▸ What to do: Please output, without any change, the lines of the material below from the very first through the one with "Task: Pick the 2x1 coupon icon".

▸ Data records:
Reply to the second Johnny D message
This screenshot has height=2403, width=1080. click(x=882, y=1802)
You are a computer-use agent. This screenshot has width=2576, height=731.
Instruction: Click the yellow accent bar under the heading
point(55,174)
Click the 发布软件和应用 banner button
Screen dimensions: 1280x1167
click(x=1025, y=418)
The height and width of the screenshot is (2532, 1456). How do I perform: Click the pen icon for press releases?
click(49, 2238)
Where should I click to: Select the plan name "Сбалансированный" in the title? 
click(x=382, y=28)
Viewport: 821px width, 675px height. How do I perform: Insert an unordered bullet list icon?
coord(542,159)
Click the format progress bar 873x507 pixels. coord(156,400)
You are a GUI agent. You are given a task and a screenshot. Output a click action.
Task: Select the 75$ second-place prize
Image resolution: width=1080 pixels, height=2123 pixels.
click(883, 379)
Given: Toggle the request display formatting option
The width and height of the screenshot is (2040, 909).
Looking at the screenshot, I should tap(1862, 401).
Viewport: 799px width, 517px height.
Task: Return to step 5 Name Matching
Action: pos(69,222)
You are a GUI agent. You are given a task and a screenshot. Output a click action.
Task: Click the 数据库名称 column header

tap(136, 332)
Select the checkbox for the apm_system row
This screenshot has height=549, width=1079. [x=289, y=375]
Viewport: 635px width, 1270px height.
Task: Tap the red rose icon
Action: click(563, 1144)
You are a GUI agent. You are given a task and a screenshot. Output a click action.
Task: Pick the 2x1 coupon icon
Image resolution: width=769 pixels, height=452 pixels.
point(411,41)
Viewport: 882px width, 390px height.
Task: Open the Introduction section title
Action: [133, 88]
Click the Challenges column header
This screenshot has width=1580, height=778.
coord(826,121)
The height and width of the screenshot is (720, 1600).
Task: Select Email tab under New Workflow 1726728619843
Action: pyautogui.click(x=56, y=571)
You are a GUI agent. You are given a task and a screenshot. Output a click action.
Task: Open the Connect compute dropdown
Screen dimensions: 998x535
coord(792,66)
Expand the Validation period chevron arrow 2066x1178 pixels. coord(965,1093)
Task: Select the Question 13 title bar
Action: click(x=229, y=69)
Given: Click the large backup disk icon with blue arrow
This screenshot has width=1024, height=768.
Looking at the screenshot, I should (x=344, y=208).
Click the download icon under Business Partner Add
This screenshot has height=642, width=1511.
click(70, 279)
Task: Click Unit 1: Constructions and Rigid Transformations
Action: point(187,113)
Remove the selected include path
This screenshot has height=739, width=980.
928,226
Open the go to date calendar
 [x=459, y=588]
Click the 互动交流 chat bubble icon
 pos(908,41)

▸ Final answer:
Reply to the second Johnny D message
This screenshot has height=2403, width=1080. click(x=882, y=1802)
You are a computer-use agent. This screenshot has width=2576, height=731.
Instruction: Click the yellow accent bar under the heading
point(55,174)
Click the 发布软件和应用 banner button
Screen dimensions: 1280x1167
click(x=1025, y=418)
The height and width of the screenshot is (2532, 1456). How do I perform: Click the pen icon for press releases?
click(49, 2238)
Where should I click to: Select the plan name "Сбалансированный" in the title? 
click(x=382, y=28)
Viewport: 821px width, 675px height. How do I perform: Insert an unordered bullet list icon?
coord(542,159)
Click the format progress bar 873x507 pixels. coord(156,400)
You are a GUI agent. You are given a task and a screenshot. Output a click action.
Task: Select the 75$ second-place prize
Image resolution: width=1080 pixels, height=2123 pixels.
click(883, 379)
Given: Toggle the request display formatting option
The width and height of the screenshot is (2040, 909).
Looking at the screenshot, I should tap(1862, 401).
Viewport: 799px width, 517px height.
Task: Return to step 5 Name Matching
Action: pos(69,222)
You are a GUI agent. You are given a task and a screenshot. Output a click action.
Task: Click the 数据库名称 column header

tap(136, 332)
Select the checkbox for the apm_system row
This screenshot has height=549, width=1079. [x=289, y=375]
Viewport: 635px width, 1270px height.
Task: Tap the red rose icon
Action: click(563, 1144)
You are a GUI agent. You are given a task and a screenshot. Output a click action.
Task: Pick the 2x1 coupon icon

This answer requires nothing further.